> **Your assignment**:
Using the records below, filter for lines that contain the string "will" and copy them out.
Material for the task section start
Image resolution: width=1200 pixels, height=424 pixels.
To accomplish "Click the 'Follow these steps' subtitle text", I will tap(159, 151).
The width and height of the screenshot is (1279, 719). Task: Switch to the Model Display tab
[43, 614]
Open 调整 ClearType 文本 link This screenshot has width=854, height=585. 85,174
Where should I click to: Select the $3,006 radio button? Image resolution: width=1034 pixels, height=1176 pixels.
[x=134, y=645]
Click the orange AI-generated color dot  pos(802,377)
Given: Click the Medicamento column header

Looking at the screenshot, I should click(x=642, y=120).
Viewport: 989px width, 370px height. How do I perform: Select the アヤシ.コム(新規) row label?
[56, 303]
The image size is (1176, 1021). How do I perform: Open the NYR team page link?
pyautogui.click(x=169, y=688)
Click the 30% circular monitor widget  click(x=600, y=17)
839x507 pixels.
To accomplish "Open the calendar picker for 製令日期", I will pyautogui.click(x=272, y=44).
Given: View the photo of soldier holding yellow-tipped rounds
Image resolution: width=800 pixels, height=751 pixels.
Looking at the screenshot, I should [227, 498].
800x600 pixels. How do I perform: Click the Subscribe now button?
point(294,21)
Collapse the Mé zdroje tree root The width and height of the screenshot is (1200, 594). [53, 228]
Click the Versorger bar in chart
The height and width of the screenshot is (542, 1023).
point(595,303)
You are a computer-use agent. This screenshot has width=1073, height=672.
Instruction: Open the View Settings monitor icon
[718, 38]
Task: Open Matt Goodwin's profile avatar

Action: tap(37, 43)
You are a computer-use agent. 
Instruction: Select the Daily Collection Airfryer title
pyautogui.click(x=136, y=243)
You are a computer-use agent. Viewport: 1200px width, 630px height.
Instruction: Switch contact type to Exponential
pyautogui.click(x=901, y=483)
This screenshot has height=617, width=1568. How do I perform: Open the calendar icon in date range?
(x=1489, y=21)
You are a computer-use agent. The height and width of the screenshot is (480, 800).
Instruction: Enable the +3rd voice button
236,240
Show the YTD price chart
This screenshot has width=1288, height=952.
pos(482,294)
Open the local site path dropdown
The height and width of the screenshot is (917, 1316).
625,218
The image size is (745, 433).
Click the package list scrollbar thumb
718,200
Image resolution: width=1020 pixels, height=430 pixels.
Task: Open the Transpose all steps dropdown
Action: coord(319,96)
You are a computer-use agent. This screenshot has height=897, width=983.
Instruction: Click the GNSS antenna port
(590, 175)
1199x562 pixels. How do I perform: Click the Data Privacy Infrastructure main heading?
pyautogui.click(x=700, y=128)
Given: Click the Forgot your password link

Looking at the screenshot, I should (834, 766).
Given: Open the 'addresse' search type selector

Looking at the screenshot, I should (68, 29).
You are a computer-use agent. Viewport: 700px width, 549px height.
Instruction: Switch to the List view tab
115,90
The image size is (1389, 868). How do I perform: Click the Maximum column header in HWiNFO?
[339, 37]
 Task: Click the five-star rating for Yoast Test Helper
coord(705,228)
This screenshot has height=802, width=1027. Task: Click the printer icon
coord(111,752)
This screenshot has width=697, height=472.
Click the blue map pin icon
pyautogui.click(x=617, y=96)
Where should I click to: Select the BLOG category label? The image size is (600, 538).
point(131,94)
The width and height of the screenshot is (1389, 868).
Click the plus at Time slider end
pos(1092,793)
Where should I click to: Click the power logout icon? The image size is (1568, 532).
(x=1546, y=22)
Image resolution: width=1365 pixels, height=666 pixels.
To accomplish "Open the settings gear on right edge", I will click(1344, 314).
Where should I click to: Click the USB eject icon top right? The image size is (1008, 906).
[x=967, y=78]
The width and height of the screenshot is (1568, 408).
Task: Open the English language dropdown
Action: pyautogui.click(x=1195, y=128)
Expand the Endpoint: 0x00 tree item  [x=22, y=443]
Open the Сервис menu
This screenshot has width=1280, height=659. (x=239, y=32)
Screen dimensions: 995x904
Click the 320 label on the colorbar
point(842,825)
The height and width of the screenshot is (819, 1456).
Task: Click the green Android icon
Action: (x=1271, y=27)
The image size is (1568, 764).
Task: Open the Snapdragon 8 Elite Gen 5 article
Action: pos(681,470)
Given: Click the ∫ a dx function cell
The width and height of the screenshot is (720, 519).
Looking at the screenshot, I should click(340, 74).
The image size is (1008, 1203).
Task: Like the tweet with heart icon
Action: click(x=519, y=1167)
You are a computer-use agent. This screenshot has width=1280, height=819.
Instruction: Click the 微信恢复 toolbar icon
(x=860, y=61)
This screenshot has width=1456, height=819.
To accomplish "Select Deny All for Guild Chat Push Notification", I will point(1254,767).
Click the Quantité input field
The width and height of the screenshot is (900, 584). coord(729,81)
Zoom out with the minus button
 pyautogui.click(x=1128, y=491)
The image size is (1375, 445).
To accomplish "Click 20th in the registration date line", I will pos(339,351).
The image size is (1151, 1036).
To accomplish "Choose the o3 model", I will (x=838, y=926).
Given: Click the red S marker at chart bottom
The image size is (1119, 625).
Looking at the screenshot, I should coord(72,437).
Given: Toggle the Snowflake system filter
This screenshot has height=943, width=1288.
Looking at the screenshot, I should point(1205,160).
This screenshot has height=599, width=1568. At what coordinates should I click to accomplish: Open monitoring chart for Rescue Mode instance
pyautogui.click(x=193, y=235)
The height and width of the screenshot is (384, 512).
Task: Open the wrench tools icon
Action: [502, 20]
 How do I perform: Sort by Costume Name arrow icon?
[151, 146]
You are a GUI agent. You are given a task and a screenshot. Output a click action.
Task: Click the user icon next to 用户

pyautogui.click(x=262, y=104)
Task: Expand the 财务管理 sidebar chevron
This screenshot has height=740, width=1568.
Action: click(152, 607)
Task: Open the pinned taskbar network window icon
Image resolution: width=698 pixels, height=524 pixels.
Material for the task section end
> **The completed task**:
To accomplish "Click the 'Follow these steps' subtitle text", I will tap(159, 151).
To accomplish "Open the calendar picker for 製令日期", I will pyautogui.click(x=272, y=44).
To accomplish "Open the settings gear on right edge", I will click(1344, 314).
To accomplish "Select Deny All for Guild Chat Push Notification", I will point(1254,767).
To accomplish "Click 20th in the registration date line", I will pos(339,351).
To accomplish "Choose the o3 model", I will (x=838, y=926).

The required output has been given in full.